▶ _What to produce_
Pictures stay out of the copy. Retype exactly the lines below from the one with "Screen dimensions: 1400x765" through the one with "You are a GUI".

▶ _Data to examine_
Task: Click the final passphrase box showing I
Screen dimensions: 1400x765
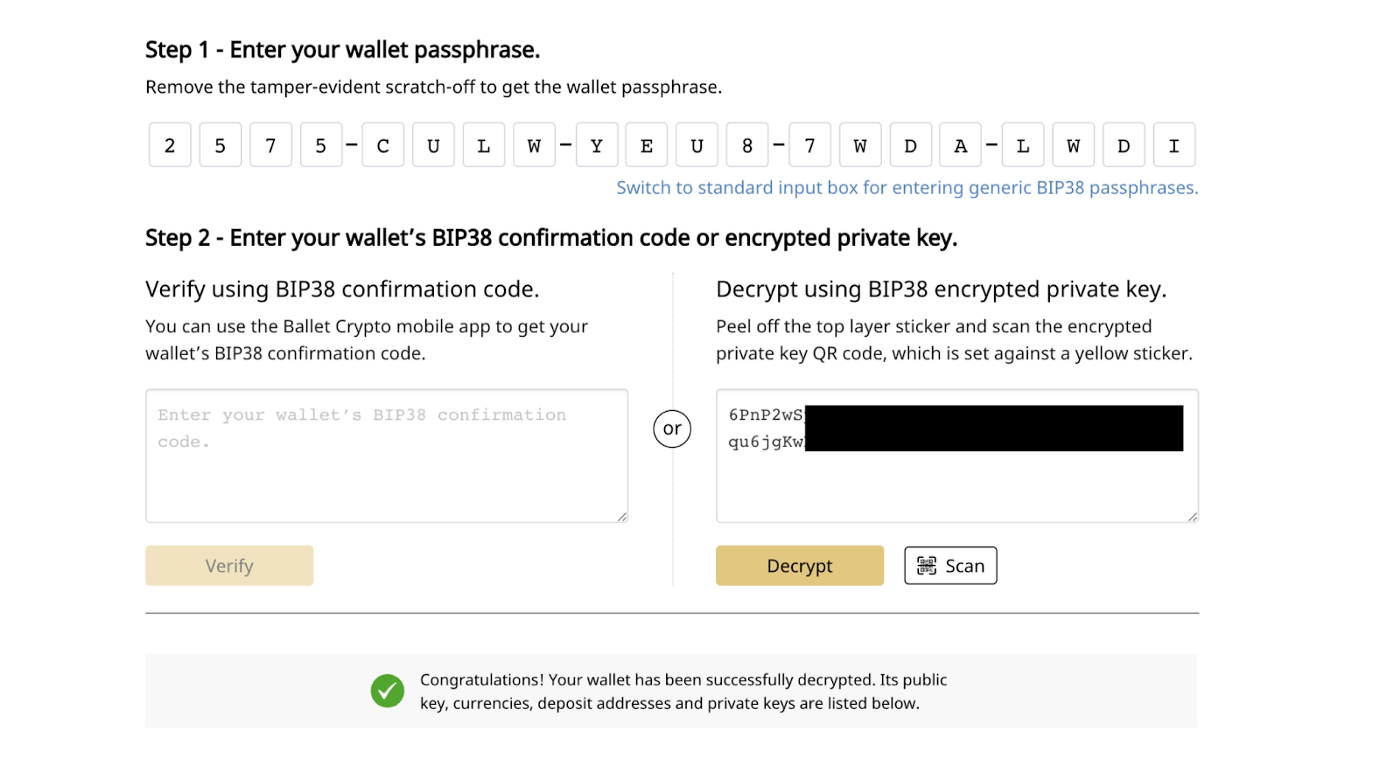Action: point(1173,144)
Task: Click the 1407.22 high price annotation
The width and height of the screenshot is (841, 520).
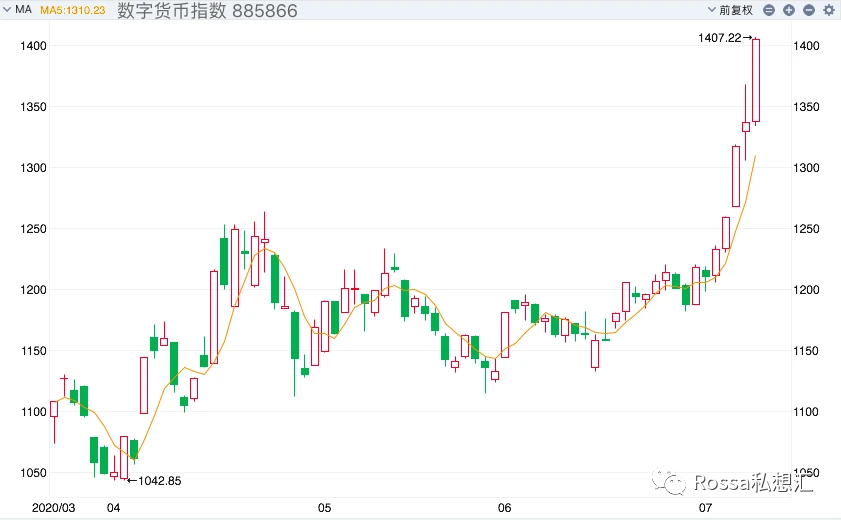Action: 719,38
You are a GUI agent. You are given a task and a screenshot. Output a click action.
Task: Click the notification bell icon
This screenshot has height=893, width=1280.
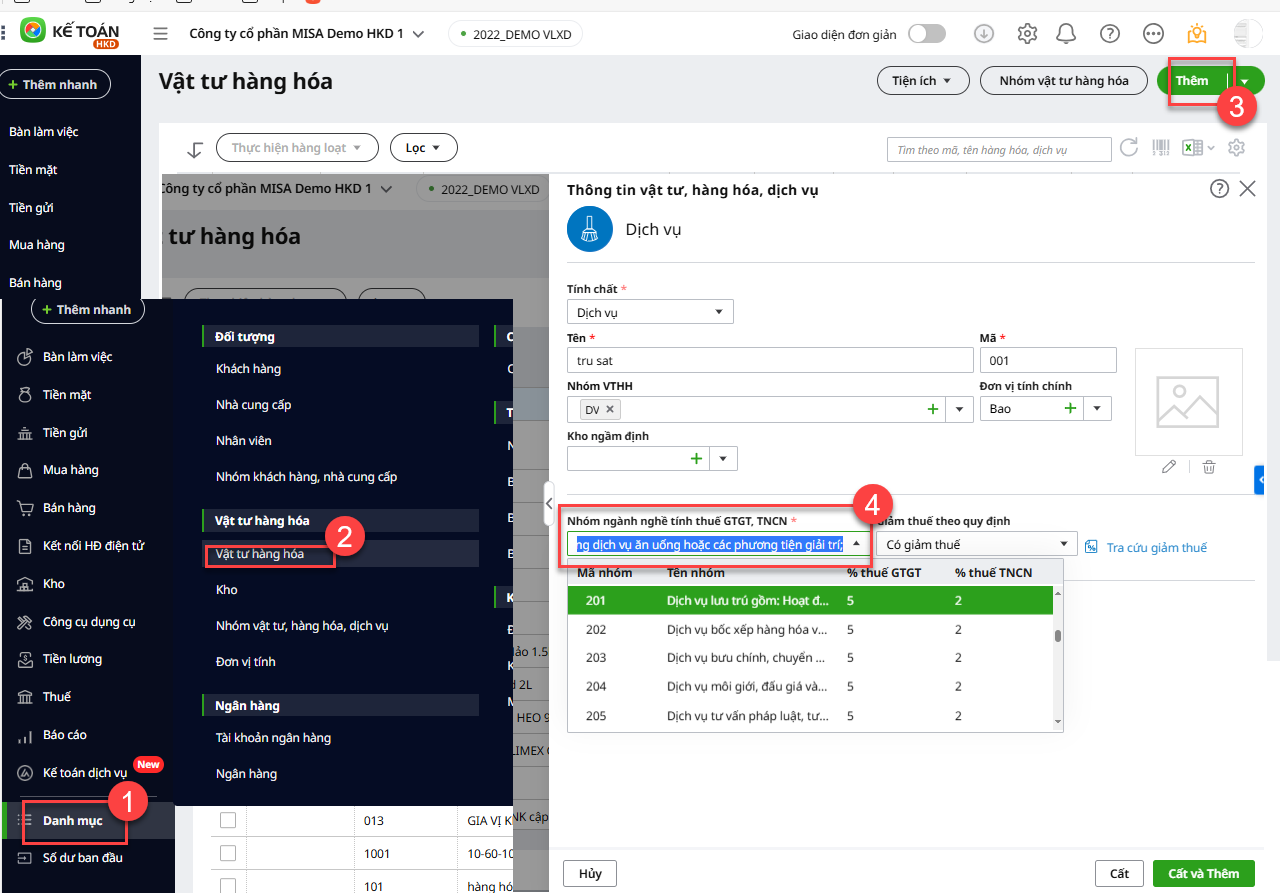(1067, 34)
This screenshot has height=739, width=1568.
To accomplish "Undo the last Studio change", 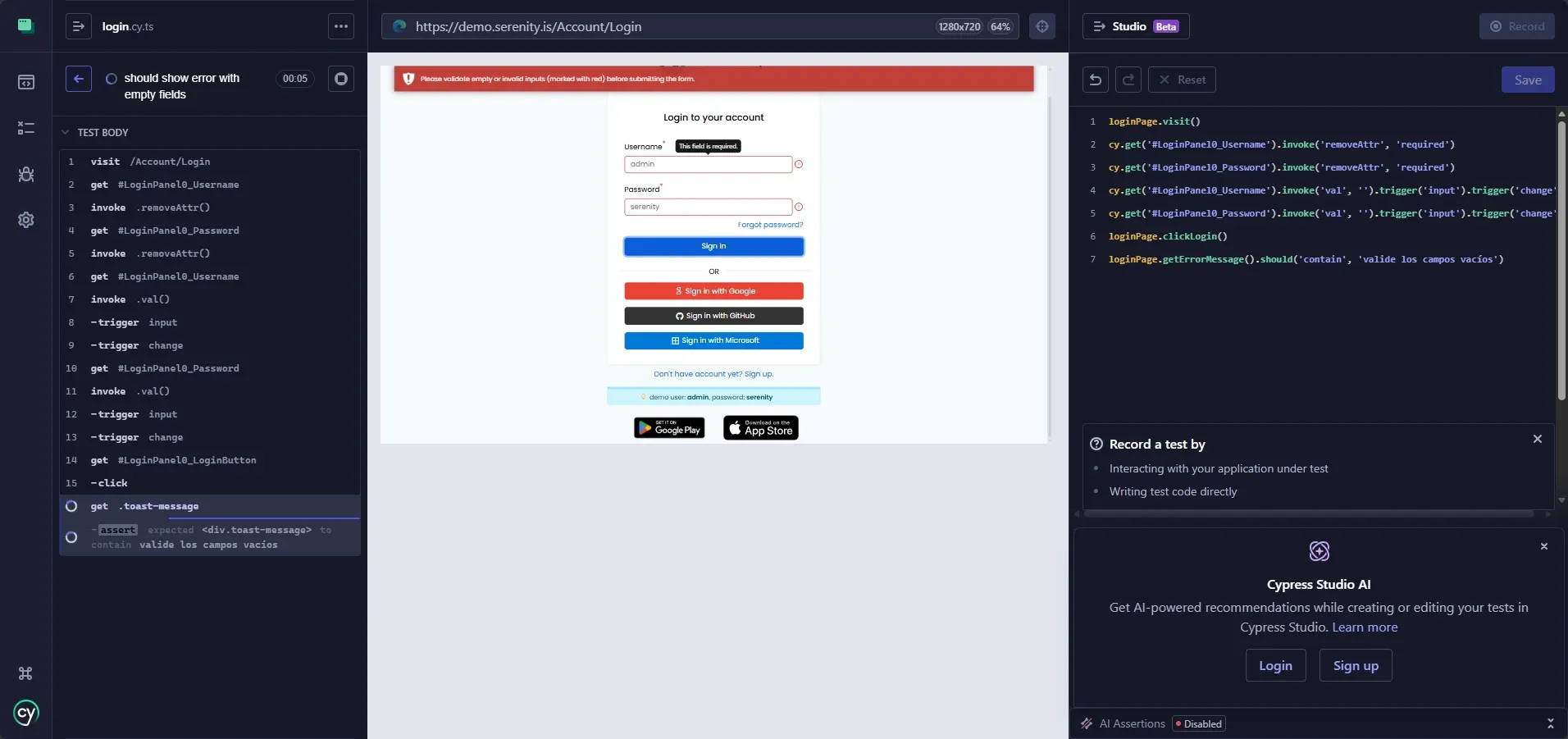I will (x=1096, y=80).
==
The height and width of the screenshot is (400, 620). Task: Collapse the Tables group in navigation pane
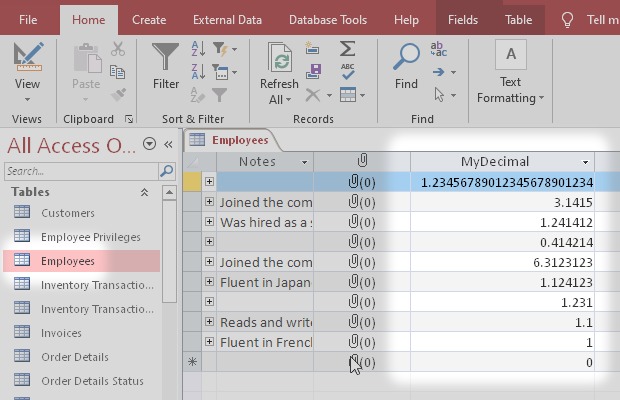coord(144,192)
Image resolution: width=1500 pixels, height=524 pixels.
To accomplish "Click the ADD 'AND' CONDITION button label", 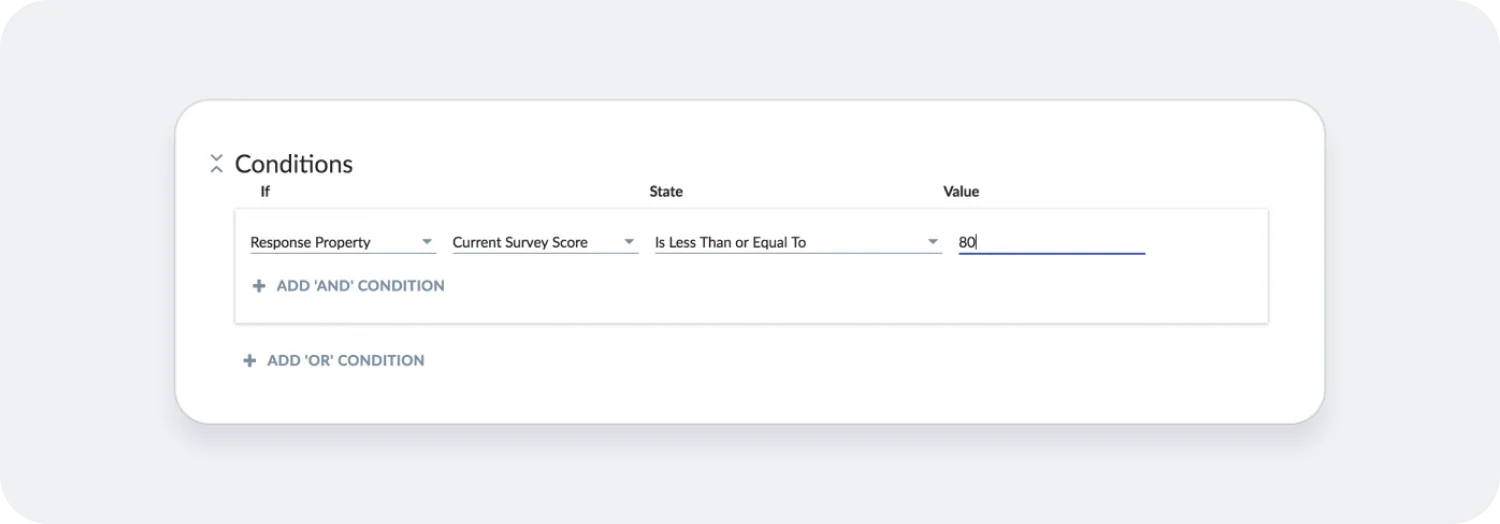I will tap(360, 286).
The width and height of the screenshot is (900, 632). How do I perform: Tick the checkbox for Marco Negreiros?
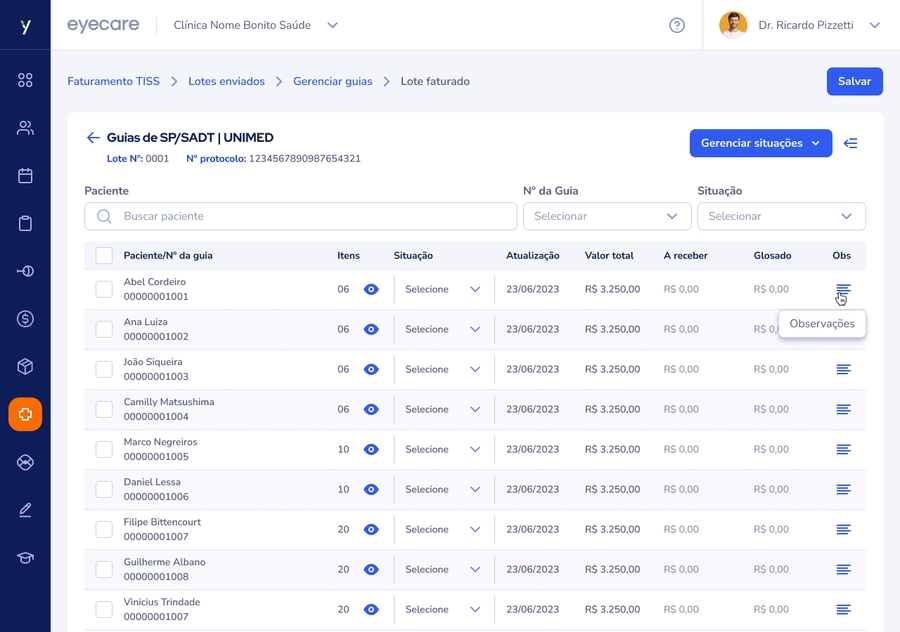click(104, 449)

▶ _Output below_
Screen dimensions: 1400x765
Action: point(1173,144)
Task: Click the 1407.22 high price annotation
The width and height of the screenshot is (841, 520).
Action: 719,38
You are a GUI agent. You are given a task and a screenshot. Output a click action.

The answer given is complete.